- CMS updated rules for the Comprehensive Care for Joint Replacement (CJR) bundled payments model to protect participating hospitals from uncontrollable episodes costs incurred during an emergency period, like the recent Hurricanes or California wildfires.
The CJR program is a partially mandatory bundled payments model run by Medicare. Under the model, Medicare provides a bundled payment for hospitals treating patients for a hip or knee replacement episode.
Participating hospitals can earn savings by keeping episode costs below a target price. Otherwise, hospitals incur a financial loss if episode costs exceed the target, and participating facilities in the second performance year will have to repay CMS five percent of the loss.
But recent extreme circumstances prompted CMS to include an extreme and uncontrollable circumstance policy to prevent hospitals in disaster areas from incurring financial losses and owing CMS under the CJR bundled payment models.
“While the intent of this loss repayment policy is to incentivize providers to manage costs while improving the quality of CJR patient care, we noted in the interim final rule with comment period that in extreme and uncontrollable circumstances, prudent patient care management might involve potentially expensive air ambulance transport or prolonged inpatient stays when other alternatives are not practical due, for example, to state and local mandatory evacuation orders or compromised infrastructure,” CMS wrote.
“In addition to the news reports of disaster conditions that impacted several CJR participant hospitals, a number of research studies on natural disasters and rushed evacuations for hospitals supported our assumption that costs can rise during disaster situations.”
The federal agency reported that at least 101 participating hospitals were located in areas impacted by Hurricane Irma and Hurricane Harvey, and at least 22 hospitals were affected by the California wildfires.
These Hurricanes, wildfires, and other natural disasters significantly impacted patient care at participating hospitals. For example, at least two CJR hospitals in Miami had to close because of Hurricane Irma.
The hurricane also prompted a participating hospital in Texas to suspend all services but those delivered in its emergency and trauma center to ensure it had enough water for patients still in the hospital.
CMS determined that CJR hospitals located in areas impacted by these extreme circumstances might have experienced episode cost escalation, which could result in the hospitals having to repay CMS for financial losses under the bundled payments model.

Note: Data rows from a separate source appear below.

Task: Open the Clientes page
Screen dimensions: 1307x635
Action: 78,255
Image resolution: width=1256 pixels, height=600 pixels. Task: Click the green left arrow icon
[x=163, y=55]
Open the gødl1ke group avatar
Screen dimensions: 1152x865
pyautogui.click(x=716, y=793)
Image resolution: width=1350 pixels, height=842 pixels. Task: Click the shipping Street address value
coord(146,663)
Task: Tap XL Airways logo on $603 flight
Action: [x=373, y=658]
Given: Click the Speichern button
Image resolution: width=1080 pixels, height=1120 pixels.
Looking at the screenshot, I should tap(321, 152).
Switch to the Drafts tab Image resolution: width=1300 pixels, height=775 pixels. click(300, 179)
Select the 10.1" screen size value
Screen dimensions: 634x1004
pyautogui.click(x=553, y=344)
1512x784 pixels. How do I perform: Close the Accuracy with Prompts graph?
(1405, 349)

But the bundled payments model did not allow for episode cancellations or episode spending adjustments because of extreme and uncontrollable situations prior to Jan. 1, 2018.
Therefore, the federal agency finalized a rule that, for performance years 2 through 5, hospitals in the CJR program that are located in an emergency area during an emergency period, will have their actual episode payments capped at the target price determined for impacted episodes.
CMS defined the emergency period and area using Section 1135 of the Social Security Act. And to narrow the area to just regions significantly impacted by extreme situations, CMS will also require the area to be declared a major disaster area under the Stafford Act.
CJR episodes eligible for payment adjustments include fracture episodes with a date of admission to the anchor hospitalization that is on or within 30 days before or after the date that the emergency period.
Non-fracture episodes also qualify, but only if they a date of admission to the anchor hospitalization that is on or within 30 days before the date that the emergency period. CMS finalized different requirements for non-fracture episodes because these total hip and knee replacements tend to be elective surgeries.
“[W]e do not expect a high volume of CJR non-fracture episodes to be initiated once extreme and uncontrollable circumstances arise, given that it is not prudent to conduct non-fracture major joint replacement surgeries, which generally are elective and non-emergent, until conditions stabilize and infrastructure is reasonably restored,” the final rule stated.
“We believe this policy empowers hospitals to decide whether they can safely and appropriately perform non-fracture THA and TKA procedures after the commencement of the emergency period and whether or not performing these procedures will subject their organization to undue financial risk resulting from increased costs that are beyond the organization’s control.”
The federal agency also explained that it chose to cap episode spending rather than allowing hospitals to cancel episodes to prevent care quality issues.
“[W]e determined that capping the actual episode spending at the target amounts for those episodes would be the best way to protect beneficiaries from potential care stinting and hospitals from escalating costs,” CMS wrote. “As we stated in the interim final rule with comment period, this will also ensure that those hospitals are still able to earn reconciliation payments on those eligible episodes where the disaster did not have a noticeable impact on cost.”
CMS released a similar rule for accountable care organizations affected by the same natural disasters at the end of 2017. The federal agency modified quality reporting and shared losses policies under the Medicare Shared Savings Program.